Photography by Andrew Didorosi

They say that sincerity is the new irony. So let’s be sincere. Prior to two weeks ago, I had never driven a car with the raw horsepower of the Switzer Performance P800 Nissan GT-R. We’re talking about seven hundred and seven ponies at all four wheels, on 93-octane gasoline, dyno-proven and road-tested. It’s terribly fashionable in this business to pretend that we’ve seen it all before, but you deserve to know the truth. Prior to driving this car, the most powerful car I’d driven was the six-hundred-horsepower 2008 Dodge Viper. On a weekly basis, I rarely drive anything faster than my poky little Audi S5 or Porsche 993. My Neon race car puts about one hundred and forty horsepower to the front wheels, although that’s enough to put you in the wall at a pretty high speed. Ask me how I know.
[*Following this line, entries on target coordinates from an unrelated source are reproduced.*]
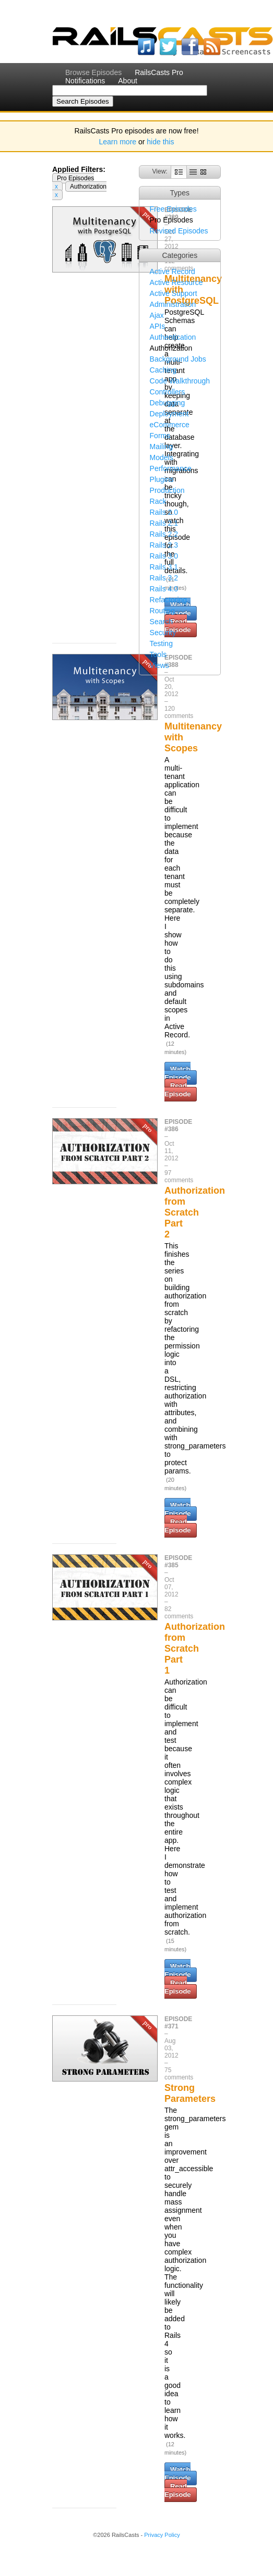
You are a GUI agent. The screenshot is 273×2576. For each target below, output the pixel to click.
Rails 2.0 (164, 512)
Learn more (118, 142)
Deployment (169, 414)
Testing (161, 643)
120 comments (178, 712)
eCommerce (169, 424)
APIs (157, 326)
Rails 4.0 (164, 589)
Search (161, 621)
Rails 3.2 (164, 578)
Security (163, 632)
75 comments (178, 2073)
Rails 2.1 (164, 523)
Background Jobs (178, 359)
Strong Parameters (190, 2093)
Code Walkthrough (180, 381)
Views (159, 665)
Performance (171, 468)
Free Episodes (173, 209)
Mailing (161, 446)
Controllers (167, 392)
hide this (160, 142)
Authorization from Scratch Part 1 (194, 1648)
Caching (163, 370)
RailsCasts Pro (159, 72)
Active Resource (176, 282)
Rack (158, 501)
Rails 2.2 (164, 534)
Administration (173, 304)
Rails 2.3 (164, 545)
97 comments (178, 1176)
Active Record (172, 271)
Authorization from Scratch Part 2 (194, 1212)
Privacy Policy (162, 2535)
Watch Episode (177, 1073)
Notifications (85, 81)
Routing (162, 610)
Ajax (157, 315)
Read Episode (177, 1090)
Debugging (167, 403)
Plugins (162, 479)
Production (167, 490)
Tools (158, 654)
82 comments (178, 1612)
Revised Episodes (179, 231)
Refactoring (168, 600)
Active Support (173, 293)
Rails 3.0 (164, 556)
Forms (160, 435)
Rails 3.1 (164, 567)
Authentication (173, 337)
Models (161, 457)
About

So while it would be very hip and print-journo of me to act like I get up every morning and drive random mega-horsepower cars, the truth of the matter is that it ain’t so. For that reason, I was very, very excited to drive the Switzer P800, particularly as it would be on a road course which I know reasonably well. This wasn’t the typical “press junket” kind of trip. I drove four hundred and fifty miles at my own expense, skipped work, and endured some really lousy weather to make it happen.

I wasn’t the only person busting tail to make sure our readers had a chance to experience the car. A notorious pro racer/road-rally bon vivant rented the track for the entire day and consented to let us share his playdate on the condition that we would maintain strict confidence about his secret new project. Tym Switzer, owner of the tuning shop which bears his name, arranged for the GT-R’s arrival and agreed that we, the Press As A Whole, would print the truth about the car’s performance, no matter what. Jo Borras, Switzer’s newly arrived PR mensch, coordinated the entire effort from the leather captain’s chair of his refrigerator-white VW Routan “press office”. The crew from Jalopnik agreed to share photographs with me in exchange for my services as camera-car operator and winter-weather stunt driver. Last but not least, the GT-R’s owner, J.R., agreed in the most nonchalant way possible to let me drive his pride and joy at one hundred and thirty miles per hour. In the snow.